Continuous agents — the kind that reason, plan, and act in loops rather than answering a single prompt — are voracious consumers of CPU cycles for coordination, memory management, and token shuffling. The GPU does the heavy transformer math; the CPU does everything else, and “everything else” turns out to be a lot when you’re running thousands of agents simultaneously.
This creates a genuine architectural opening. x86 carries decades of cruft: legacy instruction set overhead, backward compatibility requirements, and design decisions made when the biggest concern was running Microsoft Office faster. ARM-based designs are cleaner and more power-efficient. RISC-V can be even leaner, custom-tailored to specific workloads without licensing constraints.
Hot Take: Nvidia Investing in SiFive Is the Tell
The most interesting signal in the SiFive raise isn’t the valuation or the IPO trajectory — it’s that Nvidia participated. Nvidia, which depends on Arm’s architecture for its own products and has historically had a complicated relationship with Arm (remember the failed acquisition?), is quietly hedging toward an open alternative.
Nvidia isn’t going anywhere near producing general-purpose CPUs. But having a stake in the company pioneering open-ISA data center silicon is exactly the kind of optionality a company plays when it wants to ensure no single supplier can squeeze it on licensing terms. Nvidia knows better than anyone what it feels like to be dependent on someone else’s IP at the worst possible moment.

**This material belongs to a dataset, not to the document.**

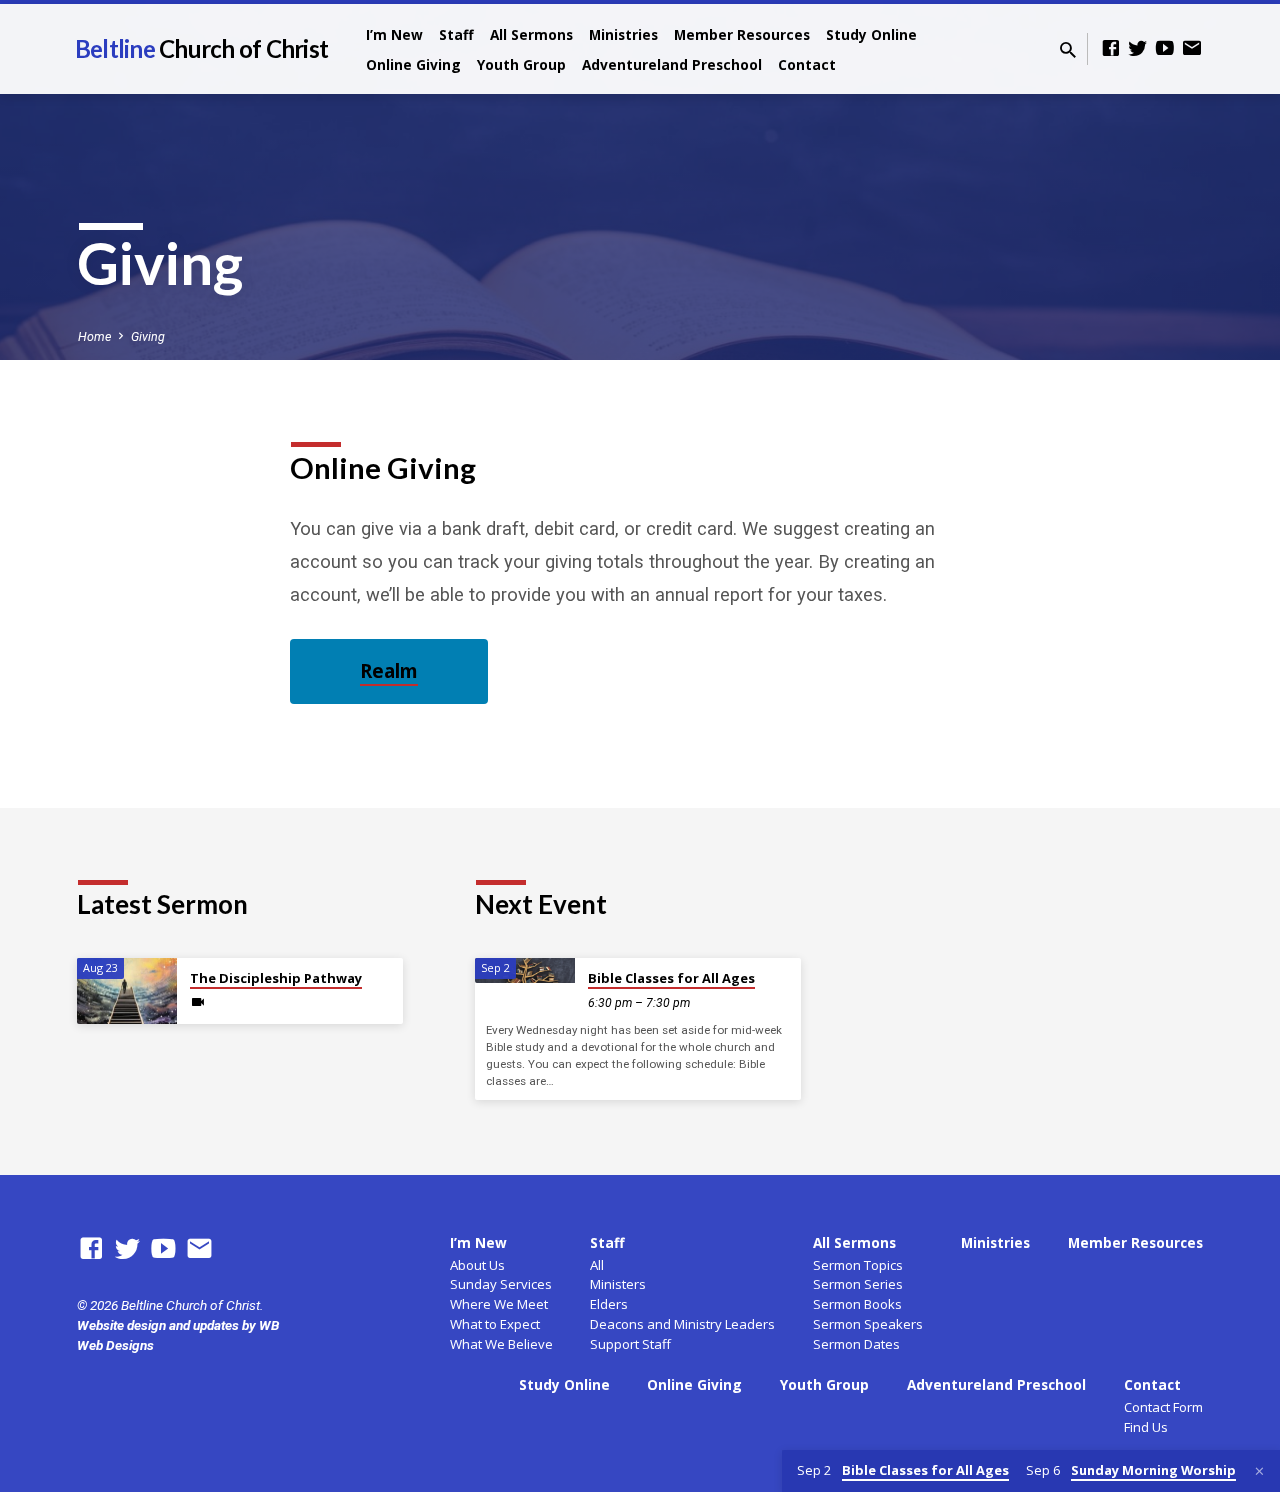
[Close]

The chip wars are getting genuinely interesting. Arm’s move into production silicon was bold and probably correct for its shareholders. Whether it was wise in terms of preserving the ecosystem that made it valuable — that’s a question that’ll get answered over the next five years, one canceled licensing deal at a time.
Meanwhile, RISC-V continues its methodical march from embedded systems curiosity to legitimate data center contender. Slowly, then all at once.